### What is being asked
Set down everything from the line containing "Locate an element" down to the line containing "(223, 219).", reproducing each line exactly.

### Data provided
------------------------------------------------

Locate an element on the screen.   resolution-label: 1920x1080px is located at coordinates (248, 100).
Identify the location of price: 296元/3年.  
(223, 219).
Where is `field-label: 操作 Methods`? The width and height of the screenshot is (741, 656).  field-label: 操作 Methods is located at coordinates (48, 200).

------------------------------------------------

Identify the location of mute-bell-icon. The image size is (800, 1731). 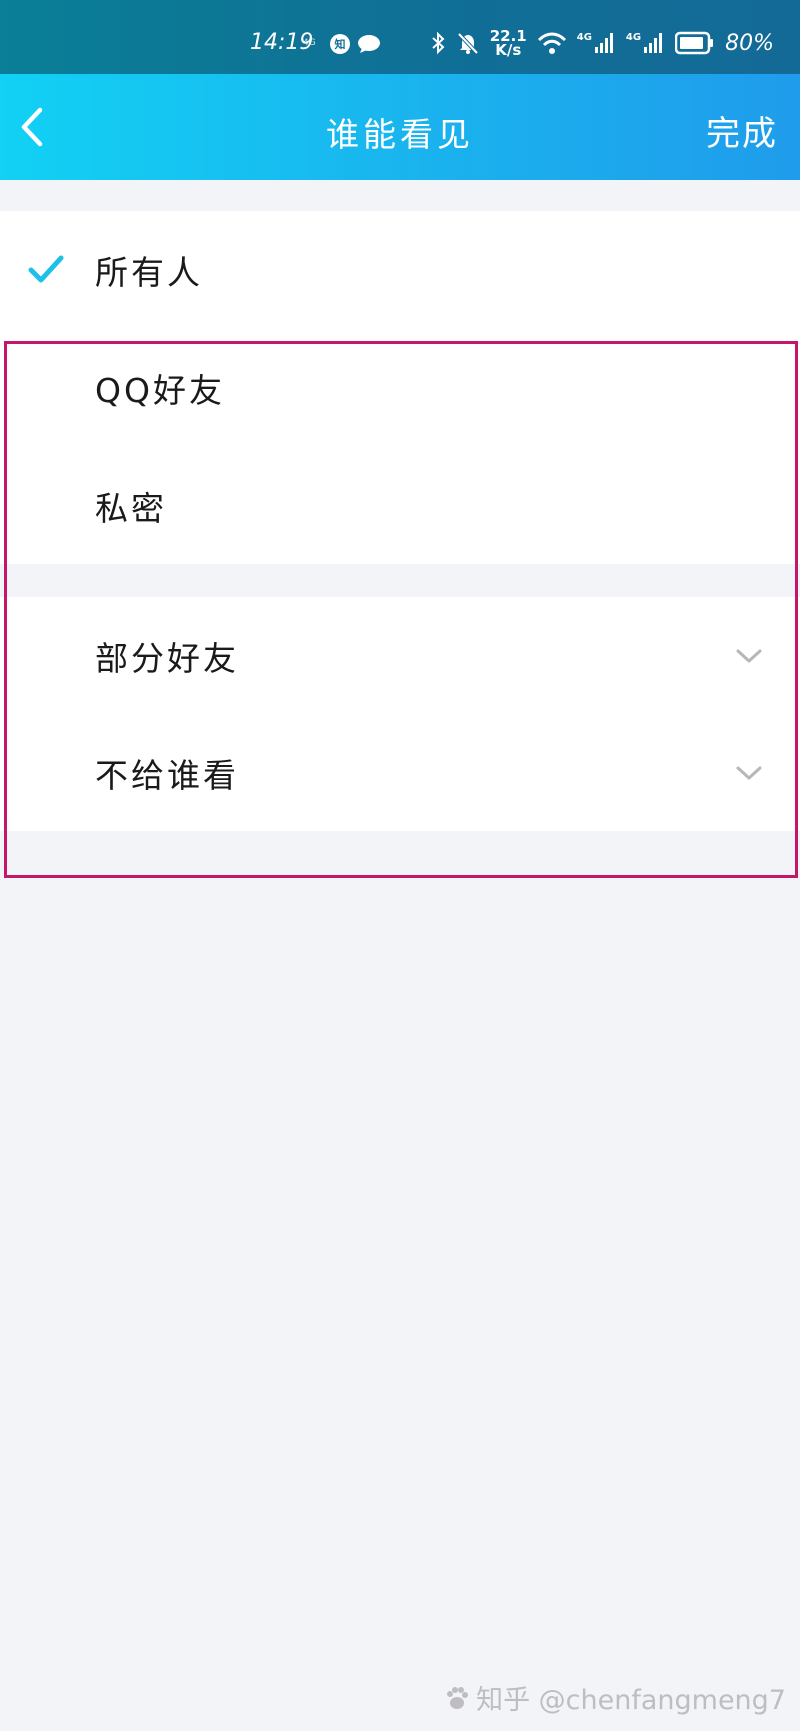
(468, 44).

------------------------------------------------

### Response to this task
Locate an element on the screen.   resolution-label: 1920x1080px is located at coordinates (248, 100).
Identify the location of price: 296元/3年.  
(223, 219).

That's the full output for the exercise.